### Tasks and exercises
A - In the debate excerpt, to whom did William Cooper present his petition in the 1930s?
B - Please mark each statement yes or no against the debate excerpt, quoting the words that decide it: (i) The first speaker wants a single treaty to serve the whole nation. (ii) Minister Wyatt is called the first Indigenous Minister for Indigenous Affairs. (iii) William Cooper petitioned the German embassy in 1938.

### Document excerpt
★ ★ ★ ★ ★

Likewise, the concept of a treaty has a very, very long history—since colonisation, in fact. In my own home town of Newcastle, I remember 30 years ago convening, in my then role in the Newcastle Aboriginal support group, a public meeting and discussion around treaties and what that would look like in Australia. I am definitely not wedded to the idea that there be one treaty that serves the entire nation. There may be multiple. I do not wish to prejudge what that is going to look like. But there is nothing surer than that one day this nation will have to answer to that history, own that history and, indeed, go back to looking at treaty-making. There will be the formation of a treaty at some point in Australia's history. I really hope that I'm in a parliament that helps to do that.

Likewise, there can be no treaty without truth, without owning our history and without having a shared understanding and agreement on the unfinished business in this country. These are all matters that are deeply meaningful to First Nations people, regardless of whether they live in a highly urban environment like Newcastle or in a remote community like Wadeye. These are matters that go deep in our national identity and the relationship we have with First Nations people.

4:17 pm

Photo of Julian LeeserJulian Leeser (Berowra, Liberal Party) Share this | | Hansard source

I would like to thank the member for Barton for moving this MPI and to congratulate her on her appointment as the shadow minister in this area. I also acknowledge the minister in this space, Minister Wyatt, who is the first Indigenous Minister for Indigenous Affairs and is doing a wonderful job. This is a very important matter of public importance. Both the minister and the shadow minister raised the extraordinary figure of William Cooper. William Cooper was a great petitioner, a great activist, a great Yorta Yorta man and a great leader of people. When he presented his petition to King George in the 1930s it is to be remembered that the number of Aboriginal people in Australia had declined so much that Aboriginal leaders at that time were worried about the very survival of their people. As the member for Barton said, one of the good things today is that, as we know, the total number of Aboriginal people is actually growing in our country, whereas, in William Cooper's day, the future looked incredibly bleak.

As my friend the member for Macarthur will know, the other thing that was extraordinary about William Cooper was that in 1938 he was one of the few people, despite the challenges of his own people, who decided to petition the German embassy against the discrimination and violent action against Jews in Germany on Kristallnacht. That was an extraordinary act from an extraordinary leader. I think we should all celebrate William Cooper for not only his leadership of his own people but his leadership of our country.

★ ★ ★ ★ ★

### Given material
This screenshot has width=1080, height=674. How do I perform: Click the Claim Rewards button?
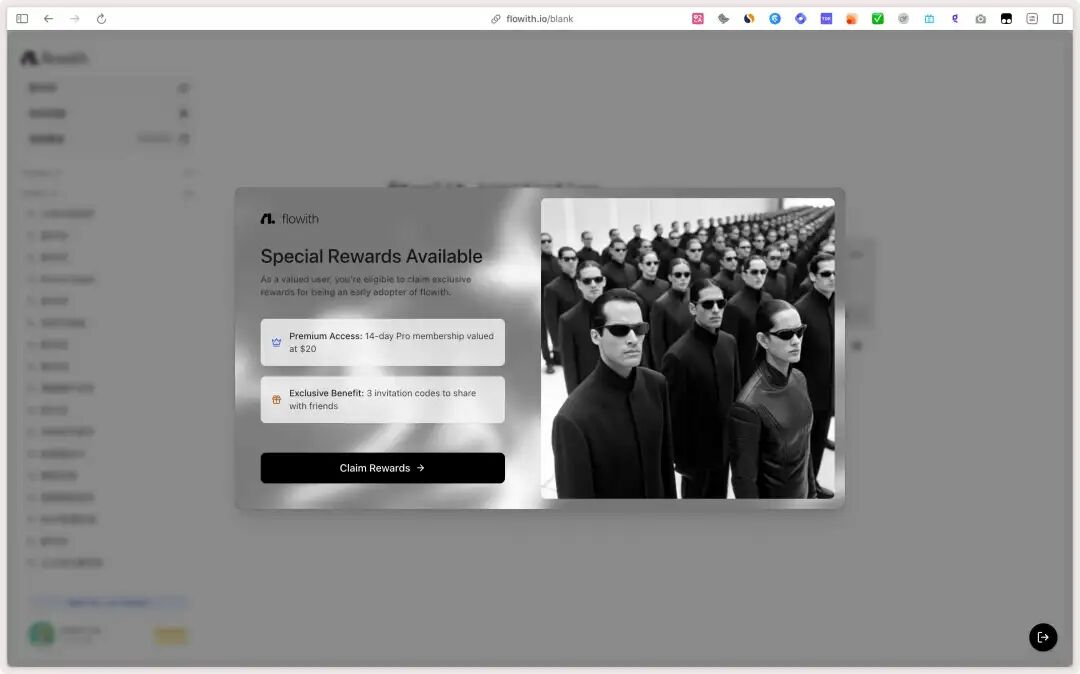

★ ★ ★ ★ ★

### Your responses
A - King George

B -
(i) No: "I am definitely not wedded to the idea that there be one treaty that serves the entire nation."
(ii) Yes: "Minister Wyatt, who is the first Indigenous Minister for Indigenous Affairs"
(iii) Yes: "in 1938 he was one of the few people, despite the challenges of his own people, who decided to petition the German embassy"